Me parece que el epígrafe de George Perec que da inicio a este texto define con claridad y precisión la poética del libro de Nona Fernandez. Space Invaders se trata de un sueño del que no se puede escapar. Un sueño como un laberinto. Sin salida aparente.
Textos breves, escenas cuyo montaje cuidadoso va desplegando un relato. Un relato construido siguiendo la gramática compleja y fragmentaria de los sueños. Ese ámbito donde pueden confluir las personas, los lugares y los tiempos más distantes con la mayor naturalidad. Ese orden alterno donde parece posible restituir a la memoria lo perdido.
Aquí los sueños y los recuerdos son una sola cosa. Aquí soñar es recordar: No sabemos si esto es un sueño o un recuerdo. A ratos creemos que es un recuerdo que se nos mete en los sueños, una escena que se escapa de la memoria de alguno y se esconde entre las sábanas sucias de todos. Pudo ser vivida ya, por nosotros o por otros. Pudo ser representada y hasta inventada, pero mientras más lo pensamos creemos que solo es un sueño que se ha ido transformando en recuerdo. Si hubiera una diferencia entre unos y otros, podríamos identificar de dónde salió, pero en nuestro colchón desmemoriado todo se confunde y la verdad es que ahora eso poco importa.
Todo se confunde en nuestro colchón desmemoriado. Con el tiempo, los sueños han ido tomando el lugar de los recuerdos. O mejor, ya no nos es posible diferenciarlos. Y la memoria colectiva, el texto virtual que urden los sueños de todos, se ha ido traduciendo en una posibilidad difusa e imaginaria. La posibilidad de atisbar una identidad común; un nosotros: Han pasado años. Demasiados años. Nuestros colchones, lo mismo que nuestras vidas, se han desperdigado en la ciudad hasta desaparecer unos de otros. ¿Qué ha sido de cada uno? Es una incógnita que poco importa resolver. A la distancia compartimos sueños.
Los colchones desperdigados por la ciudad. Esa imagen me parece poderosa para describir todo lo que sobrevino después de los años negros. Las vidas disociadas, la cotidianeidad como separación. El clima de desencuentro y soledad que fue imponiéndose en los años inmediatamente posteriores al control militar y que envolvió también a quienes vivieron su niñez durante la dictadura. A los que crecieron dentro de ella. Una generación afantasmada que se hizo adulta en el hermetismo y la mudez dominantes. Lo importante en los sueños son las voces dice en un pasaje Fuenzalida. Esta novela convoca esas voces. Las voces de los niños que crecieron en el país ocupado. Y lo hace con la convicción de que aunque las voces se diluyen con el tiempo, los sueños saben resucitarlas.

◆ **LISTADO DE DATOS**:
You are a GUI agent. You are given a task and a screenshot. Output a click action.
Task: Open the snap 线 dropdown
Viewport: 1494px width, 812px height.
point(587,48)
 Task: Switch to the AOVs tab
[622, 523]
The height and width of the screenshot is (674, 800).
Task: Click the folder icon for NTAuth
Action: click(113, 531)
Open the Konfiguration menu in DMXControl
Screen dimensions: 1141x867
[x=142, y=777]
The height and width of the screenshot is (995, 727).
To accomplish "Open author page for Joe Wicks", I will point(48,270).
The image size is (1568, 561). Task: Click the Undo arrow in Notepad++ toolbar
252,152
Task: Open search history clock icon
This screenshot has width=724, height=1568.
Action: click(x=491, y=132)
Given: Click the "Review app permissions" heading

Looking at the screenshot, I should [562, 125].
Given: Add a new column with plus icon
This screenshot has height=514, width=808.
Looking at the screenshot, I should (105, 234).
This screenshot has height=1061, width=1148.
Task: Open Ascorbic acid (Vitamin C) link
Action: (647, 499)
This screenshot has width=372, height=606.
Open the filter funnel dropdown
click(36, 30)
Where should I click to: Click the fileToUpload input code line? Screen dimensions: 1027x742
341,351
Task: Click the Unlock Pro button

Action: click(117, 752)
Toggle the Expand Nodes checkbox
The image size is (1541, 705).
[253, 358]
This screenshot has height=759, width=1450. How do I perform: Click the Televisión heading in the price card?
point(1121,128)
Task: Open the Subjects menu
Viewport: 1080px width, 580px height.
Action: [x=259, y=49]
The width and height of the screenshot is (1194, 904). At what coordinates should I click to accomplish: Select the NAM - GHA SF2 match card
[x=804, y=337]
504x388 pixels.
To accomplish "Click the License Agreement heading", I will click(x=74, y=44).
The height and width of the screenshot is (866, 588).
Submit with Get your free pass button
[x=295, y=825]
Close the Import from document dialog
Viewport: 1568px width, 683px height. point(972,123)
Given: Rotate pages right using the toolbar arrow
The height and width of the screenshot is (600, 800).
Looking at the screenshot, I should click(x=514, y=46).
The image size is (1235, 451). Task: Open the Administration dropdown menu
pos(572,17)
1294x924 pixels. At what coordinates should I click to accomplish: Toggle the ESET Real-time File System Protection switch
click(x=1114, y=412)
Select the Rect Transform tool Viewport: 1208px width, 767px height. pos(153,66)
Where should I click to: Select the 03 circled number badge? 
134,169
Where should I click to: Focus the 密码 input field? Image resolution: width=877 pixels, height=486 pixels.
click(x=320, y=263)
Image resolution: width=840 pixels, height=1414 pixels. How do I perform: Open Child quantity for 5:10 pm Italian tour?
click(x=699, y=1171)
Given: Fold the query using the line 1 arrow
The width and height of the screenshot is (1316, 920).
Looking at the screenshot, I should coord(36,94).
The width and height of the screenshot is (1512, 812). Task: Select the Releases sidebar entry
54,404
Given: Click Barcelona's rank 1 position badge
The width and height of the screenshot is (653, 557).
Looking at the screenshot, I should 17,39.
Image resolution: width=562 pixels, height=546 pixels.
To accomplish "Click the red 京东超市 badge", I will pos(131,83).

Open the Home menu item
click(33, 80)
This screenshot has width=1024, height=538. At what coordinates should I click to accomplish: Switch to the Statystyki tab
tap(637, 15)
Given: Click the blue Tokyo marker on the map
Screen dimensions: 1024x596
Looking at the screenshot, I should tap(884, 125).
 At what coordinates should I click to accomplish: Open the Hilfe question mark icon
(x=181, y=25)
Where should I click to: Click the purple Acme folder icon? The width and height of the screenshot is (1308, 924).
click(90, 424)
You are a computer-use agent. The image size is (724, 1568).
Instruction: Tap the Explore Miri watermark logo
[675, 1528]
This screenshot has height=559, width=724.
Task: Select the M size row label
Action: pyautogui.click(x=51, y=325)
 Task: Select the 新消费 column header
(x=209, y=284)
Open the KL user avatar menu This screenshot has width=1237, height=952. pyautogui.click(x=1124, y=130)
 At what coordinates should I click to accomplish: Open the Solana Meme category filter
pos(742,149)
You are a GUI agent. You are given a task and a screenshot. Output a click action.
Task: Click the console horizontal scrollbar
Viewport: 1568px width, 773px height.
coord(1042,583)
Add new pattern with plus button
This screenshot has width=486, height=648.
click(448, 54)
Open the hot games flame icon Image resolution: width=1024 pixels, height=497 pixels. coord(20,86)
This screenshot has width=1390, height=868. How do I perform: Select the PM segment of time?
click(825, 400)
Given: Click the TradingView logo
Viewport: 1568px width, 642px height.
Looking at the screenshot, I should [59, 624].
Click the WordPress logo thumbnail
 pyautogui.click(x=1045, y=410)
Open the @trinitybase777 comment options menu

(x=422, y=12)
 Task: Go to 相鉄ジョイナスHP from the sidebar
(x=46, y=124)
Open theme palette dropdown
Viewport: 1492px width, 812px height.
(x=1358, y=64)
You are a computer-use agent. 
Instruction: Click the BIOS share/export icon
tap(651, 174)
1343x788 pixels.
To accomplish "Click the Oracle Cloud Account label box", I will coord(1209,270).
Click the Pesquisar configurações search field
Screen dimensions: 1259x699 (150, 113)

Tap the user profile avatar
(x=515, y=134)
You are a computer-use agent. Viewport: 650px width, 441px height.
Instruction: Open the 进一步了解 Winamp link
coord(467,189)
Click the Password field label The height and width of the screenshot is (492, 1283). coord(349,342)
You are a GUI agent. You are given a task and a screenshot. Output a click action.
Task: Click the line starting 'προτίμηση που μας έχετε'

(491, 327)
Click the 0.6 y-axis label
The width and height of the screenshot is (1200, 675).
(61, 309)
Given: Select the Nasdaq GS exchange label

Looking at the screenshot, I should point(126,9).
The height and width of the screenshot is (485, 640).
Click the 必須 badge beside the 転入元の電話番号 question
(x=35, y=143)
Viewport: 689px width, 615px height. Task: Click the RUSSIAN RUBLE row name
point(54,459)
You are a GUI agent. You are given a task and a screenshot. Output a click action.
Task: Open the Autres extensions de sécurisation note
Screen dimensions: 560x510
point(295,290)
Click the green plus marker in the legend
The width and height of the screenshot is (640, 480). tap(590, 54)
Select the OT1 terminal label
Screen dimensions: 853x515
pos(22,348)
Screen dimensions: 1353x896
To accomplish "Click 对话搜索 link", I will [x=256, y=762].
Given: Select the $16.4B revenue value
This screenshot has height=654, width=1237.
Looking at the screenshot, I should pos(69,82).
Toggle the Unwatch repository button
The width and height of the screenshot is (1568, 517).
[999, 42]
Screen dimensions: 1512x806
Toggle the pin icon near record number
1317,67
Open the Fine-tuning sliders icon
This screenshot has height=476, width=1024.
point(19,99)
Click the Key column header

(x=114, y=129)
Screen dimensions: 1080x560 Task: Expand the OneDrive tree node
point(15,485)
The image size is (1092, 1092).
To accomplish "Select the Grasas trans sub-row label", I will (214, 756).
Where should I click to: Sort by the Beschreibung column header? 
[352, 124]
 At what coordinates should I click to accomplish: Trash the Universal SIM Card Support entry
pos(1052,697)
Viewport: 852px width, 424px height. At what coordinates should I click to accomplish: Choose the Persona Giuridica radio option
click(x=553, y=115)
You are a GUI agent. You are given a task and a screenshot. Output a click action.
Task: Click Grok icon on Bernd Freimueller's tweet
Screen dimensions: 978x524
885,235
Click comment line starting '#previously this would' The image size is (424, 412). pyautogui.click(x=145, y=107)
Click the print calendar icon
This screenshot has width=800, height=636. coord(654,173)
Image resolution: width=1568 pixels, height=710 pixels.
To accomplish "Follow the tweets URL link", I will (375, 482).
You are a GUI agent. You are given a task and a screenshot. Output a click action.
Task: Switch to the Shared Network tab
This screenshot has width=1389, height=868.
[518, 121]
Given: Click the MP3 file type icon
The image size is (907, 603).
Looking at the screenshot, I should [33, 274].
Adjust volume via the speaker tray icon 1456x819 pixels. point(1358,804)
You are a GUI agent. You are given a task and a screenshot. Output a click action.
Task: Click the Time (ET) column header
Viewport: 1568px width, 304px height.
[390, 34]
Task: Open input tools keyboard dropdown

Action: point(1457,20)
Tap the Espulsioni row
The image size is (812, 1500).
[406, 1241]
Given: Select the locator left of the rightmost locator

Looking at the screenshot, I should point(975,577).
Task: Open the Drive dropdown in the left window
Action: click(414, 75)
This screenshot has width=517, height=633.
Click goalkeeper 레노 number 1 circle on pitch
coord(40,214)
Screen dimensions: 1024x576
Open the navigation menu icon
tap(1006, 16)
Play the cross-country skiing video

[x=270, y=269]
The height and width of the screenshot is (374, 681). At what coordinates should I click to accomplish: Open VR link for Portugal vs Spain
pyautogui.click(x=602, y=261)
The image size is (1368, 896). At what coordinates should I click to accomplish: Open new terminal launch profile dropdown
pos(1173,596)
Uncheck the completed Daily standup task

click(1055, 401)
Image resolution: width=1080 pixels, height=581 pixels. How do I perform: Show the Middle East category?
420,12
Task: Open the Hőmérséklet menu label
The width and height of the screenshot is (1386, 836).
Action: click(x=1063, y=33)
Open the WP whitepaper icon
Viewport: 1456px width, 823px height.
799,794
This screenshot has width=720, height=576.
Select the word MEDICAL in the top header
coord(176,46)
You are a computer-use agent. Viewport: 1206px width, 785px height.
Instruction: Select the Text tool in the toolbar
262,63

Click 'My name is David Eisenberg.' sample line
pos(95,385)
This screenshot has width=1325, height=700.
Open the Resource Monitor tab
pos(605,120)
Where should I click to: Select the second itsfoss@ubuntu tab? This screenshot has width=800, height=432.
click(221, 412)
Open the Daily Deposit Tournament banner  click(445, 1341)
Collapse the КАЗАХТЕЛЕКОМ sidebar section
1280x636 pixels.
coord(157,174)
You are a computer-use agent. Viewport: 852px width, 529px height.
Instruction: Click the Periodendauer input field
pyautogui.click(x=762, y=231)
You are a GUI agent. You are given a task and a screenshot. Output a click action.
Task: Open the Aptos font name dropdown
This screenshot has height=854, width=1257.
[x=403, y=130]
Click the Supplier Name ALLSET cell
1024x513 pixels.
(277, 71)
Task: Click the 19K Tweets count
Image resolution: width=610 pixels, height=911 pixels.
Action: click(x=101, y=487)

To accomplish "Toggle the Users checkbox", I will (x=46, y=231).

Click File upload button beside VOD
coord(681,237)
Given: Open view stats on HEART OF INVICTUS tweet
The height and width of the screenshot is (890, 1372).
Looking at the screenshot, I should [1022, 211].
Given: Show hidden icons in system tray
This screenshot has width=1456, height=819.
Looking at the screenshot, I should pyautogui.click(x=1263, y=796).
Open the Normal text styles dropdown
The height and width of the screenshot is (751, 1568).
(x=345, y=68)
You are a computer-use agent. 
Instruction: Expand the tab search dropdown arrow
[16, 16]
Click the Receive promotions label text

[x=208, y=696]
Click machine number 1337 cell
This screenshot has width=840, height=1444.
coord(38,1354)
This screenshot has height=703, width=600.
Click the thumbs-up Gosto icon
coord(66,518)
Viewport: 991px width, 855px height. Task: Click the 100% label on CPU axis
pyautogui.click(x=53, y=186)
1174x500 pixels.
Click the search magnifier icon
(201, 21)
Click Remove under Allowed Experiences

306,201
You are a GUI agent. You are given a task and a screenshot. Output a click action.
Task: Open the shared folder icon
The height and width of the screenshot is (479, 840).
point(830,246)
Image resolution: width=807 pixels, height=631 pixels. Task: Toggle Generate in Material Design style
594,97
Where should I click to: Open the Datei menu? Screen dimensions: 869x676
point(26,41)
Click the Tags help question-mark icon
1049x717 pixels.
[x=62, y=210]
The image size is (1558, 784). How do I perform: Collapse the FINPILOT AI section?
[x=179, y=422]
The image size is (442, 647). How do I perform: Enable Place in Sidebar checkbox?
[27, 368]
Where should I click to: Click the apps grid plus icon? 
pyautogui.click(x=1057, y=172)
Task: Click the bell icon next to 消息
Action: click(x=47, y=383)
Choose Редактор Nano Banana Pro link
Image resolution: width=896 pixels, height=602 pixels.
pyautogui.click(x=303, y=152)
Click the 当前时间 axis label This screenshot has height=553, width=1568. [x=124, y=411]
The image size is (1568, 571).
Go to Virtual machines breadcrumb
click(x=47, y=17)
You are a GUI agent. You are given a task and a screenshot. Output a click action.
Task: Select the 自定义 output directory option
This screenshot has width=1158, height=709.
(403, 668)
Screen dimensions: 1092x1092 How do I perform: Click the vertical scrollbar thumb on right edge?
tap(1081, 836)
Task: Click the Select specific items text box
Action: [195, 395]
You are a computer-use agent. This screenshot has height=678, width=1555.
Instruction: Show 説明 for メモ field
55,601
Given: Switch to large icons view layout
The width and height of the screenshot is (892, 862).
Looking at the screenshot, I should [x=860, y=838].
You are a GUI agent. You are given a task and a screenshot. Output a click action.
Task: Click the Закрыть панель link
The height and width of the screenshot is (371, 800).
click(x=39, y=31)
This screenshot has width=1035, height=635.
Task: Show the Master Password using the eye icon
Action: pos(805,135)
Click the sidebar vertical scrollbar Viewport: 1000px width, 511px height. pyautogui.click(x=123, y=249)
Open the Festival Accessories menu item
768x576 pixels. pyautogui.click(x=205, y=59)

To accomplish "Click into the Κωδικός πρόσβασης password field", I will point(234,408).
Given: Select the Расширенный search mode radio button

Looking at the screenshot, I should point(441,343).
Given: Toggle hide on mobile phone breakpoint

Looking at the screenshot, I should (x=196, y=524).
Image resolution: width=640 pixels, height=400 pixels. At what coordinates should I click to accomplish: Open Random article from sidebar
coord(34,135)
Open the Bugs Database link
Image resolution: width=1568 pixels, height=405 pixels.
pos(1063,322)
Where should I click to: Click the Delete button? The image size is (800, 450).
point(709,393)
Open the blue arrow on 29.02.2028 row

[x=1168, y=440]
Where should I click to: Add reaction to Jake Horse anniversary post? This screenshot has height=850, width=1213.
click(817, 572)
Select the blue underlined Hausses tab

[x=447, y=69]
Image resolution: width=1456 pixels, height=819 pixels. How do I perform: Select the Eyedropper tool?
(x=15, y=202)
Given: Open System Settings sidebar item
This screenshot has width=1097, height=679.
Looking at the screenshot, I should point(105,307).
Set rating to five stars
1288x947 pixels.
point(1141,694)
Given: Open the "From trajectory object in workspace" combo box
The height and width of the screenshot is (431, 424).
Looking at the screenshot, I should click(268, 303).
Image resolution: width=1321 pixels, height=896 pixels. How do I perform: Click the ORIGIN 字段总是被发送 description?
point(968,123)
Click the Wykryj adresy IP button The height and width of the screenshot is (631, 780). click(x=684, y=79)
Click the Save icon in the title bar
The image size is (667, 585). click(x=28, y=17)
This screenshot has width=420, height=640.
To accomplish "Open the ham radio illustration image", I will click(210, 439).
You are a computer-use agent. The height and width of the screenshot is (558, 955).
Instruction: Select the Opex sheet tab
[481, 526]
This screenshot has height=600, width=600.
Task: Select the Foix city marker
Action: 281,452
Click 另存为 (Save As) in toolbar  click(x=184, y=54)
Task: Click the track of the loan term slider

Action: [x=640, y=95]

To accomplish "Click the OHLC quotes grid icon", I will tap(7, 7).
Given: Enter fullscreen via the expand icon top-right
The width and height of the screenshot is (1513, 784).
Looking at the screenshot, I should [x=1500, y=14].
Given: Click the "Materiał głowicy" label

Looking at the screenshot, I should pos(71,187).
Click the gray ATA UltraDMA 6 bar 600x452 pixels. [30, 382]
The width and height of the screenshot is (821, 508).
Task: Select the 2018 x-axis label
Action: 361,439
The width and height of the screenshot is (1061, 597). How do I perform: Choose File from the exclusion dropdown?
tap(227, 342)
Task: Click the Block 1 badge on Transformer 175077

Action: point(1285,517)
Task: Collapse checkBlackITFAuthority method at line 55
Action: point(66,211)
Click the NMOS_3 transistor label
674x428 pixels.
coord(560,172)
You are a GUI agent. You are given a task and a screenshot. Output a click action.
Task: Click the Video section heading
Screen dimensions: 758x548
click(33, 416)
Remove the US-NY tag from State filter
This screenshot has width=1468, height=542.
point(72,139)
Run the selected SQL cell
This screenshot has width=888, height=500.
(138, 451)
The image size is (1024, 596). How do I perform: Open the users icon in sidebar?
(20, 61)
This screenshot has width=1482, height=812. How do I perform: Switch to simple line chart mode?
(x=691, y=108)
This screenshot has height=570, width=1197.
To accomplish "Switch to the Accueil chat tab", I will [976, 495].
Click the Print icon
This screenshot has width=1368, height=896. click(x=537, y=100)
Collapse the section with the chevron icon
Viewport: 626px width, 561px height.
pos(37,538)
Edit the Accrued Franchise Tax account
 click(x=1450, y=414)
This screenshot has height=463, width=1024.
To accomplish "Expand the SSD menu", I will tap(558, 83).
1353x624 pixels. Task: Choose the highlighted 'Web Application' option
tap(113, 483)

◆ **DETALLES DEL EJERCICIO**: Copia sin cambios el pasaje del texto sobre Space Invaders que va desde "Aquí los sueños" hasta "eso poco importa.".

◆ **RESPUESTA CORRECTA**:
Aquí los sueños y los recuerdos son una sola cosa. Aquí soñar es recordar: No sabemos si esto es un sueño o un recuerdo. A ratos creemos que es un recuerdo que se nos mete en los sueños, una escena que se escapa de la memoria de alguno y se esconde entre las sábanas sucias de todos. Pudo ser vivida ya, por nosotros o por otros. Pudo ser representada y hasta inventada, pero mientras más lo pensamos creemos que solo es un sueño que se ha ido transformando en recuerdo. Si hubiera una diferencia entre unos y otros, podríamos identificar de dónde salió, pero en nuestro colchón desmemoriado todo se confunde y la verdad es que ahora eso poco importa.